▶ Input
◆ ◆ ◆ ◆ ◆ ◆ ◆

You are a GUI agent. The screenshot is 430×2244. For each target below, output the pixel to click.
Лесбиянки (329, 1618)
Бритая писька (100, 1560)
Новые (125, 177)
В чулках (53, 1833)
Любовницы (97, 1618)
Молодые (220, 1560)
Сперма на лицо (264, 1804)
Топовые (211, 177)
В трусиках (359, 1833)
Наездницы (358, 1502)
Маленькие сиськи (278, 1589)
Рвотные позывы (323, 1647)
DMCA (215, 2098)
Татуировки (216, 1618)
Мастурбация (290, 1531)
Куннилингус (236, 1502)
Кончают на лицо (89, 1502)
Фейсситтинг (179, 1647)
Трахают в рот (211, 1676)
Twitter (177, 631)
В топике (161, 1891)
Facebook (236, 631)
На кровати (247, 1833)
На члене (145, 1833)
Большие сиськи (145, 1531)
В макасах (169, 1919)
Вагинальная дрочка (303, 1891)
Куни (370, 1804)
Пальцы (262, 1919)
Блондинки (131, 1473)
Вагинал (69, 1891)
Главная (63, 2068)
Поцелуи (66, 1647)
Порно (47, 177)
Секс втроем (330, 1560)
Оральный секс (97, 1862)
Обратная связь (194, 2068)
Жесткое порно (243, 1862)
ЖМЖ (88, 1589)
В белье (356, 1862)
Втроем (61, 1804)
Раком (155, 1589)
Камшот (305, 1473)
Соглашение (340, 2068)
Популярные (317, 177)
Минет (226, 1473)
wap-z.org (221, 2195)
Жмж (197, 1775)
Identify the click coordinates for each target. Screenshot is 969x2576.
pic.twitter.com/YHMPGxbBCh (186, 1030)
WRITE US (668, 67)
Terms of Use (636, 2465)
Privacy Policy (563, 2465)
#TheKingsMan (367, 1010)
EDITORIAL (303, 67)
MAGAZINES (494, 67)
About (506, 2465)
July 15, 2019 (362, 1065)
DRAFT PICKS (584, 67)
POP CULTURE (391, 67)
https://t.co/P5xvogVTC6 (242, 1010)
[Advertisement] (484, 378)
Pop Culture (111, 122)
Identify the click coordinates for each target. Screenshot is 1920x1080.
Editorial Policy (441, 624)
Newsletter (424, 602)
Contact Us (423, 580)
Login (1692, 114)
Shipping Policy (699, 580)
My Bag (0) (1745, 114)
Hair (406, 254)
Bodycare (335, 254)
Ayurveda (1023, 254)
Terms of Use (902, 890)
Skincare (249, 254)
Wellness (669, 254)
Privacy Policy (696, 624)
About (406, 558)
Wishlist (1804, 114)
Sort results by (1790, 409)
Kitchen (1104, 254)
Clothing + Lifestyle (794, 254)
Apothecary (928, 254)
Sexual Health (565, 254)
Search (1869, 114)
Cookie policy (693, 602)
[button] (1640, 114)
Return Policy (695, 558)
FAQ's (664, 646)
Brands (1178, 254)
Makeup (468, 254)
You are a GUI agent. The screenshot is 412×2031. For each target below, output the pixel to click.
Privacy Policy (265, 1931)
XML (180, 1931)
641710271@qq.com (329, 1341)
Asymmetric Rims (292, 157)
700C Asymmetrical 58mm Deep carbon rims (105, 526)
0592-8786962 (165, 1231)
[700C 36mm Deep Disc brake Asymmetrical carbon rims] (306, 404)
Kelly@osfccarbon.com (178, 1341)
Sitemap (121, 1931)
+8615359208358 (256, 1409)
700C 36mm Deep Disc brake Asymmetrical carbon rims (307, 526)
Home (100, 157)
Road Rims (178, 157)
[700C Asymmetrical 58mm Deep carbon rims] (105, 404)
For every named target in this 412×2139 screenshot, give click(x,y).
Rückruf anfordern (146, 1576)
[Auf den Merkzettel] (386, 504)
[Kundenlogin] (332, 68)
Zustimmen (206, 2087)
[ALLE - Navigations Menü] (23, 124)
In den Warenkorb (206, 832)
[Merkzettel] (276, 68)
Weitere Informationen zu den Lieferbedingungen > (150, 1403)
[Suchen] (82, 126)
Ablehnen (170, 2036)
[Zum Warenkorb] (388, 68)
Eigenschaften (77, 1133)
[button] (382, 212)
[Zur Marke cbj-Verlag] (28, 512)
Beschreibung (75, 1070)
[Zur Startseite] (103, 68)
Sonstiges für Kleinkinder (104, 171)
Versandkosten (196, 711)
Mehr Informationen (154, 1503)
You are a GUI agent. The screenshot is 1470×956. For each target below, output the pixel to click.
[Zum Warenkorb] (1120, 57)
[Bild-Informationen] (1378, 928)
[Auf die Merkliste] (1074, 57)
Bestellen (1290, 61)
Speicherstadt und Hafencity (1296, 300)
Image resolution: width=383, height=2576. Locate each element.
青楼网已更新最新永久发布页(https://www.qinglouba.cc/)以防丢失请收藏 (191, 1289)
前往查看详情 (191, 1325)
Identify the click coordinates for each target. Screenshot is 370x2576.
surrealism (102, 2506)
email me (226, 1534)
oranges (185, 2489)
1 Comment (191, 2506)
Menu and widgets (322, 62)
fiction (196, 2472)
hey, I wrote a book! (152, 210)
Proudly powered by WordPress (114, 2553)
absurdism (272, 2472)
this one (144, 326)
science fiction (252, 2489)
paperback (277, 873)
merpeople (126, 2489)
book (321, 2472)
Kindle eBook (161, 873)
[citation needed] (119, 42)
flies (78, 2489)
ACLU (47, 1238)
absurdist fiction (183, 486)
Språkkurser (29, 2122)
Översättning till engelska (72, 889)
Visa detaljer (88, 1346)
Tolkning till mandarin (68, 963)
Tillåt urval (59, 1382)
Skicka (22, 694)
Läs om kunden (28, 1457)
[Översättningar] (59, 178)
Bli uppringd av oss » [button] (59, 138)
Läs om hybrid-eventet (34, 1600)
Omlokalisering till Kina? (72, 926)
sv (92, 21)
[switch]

◆ ◆ ◆ ◆ ◆ ◆ ◆

▶ Exercise requirements
What is needed is an exact copy of the lines above, from the one containing "Кончают на лицо (89, 1502)" through the one containing "Жмж (197, 1775)", with nothing added.

▶ Solution to the problem
Кончают на лицо (89, 1502)
Фейсситтинг (179, 1647)
Трахают в рот (211, 1676)
Twitter (177, 631)
В топике (161, 1891)
Facebook (236, 631)
На кровати (247, 1833)
На члене (145, 1833)
Большие сиськи (145, 1531)
В макасах (169, 1919)
Вагинальная дрочка (303, 1891)
Куни (370, 1804)
Пальцы (262, 1919)
Блондинки (131, 1473)
Вагинал (69, 1891)
Главная (63, 2068)
Поцелуи (66, 1647)
Порно (47, 177)
Секс втроем (330, 1560)
Оральный секс (97, 1862)
Обратная связь (194, 2068)
Жесткое порно (243, 1862)
ЖМЖ (88, 1589)
В белье (356, 1862)
Втроем (61, 1804)
Раком (155, 1589)
Камшот (305, 1473)
Соглашение (340, 2068)
Популярные (317, 177)
Минет (226, 1473)
wap-z.org (221, 2195)
Жмж (197, 1775)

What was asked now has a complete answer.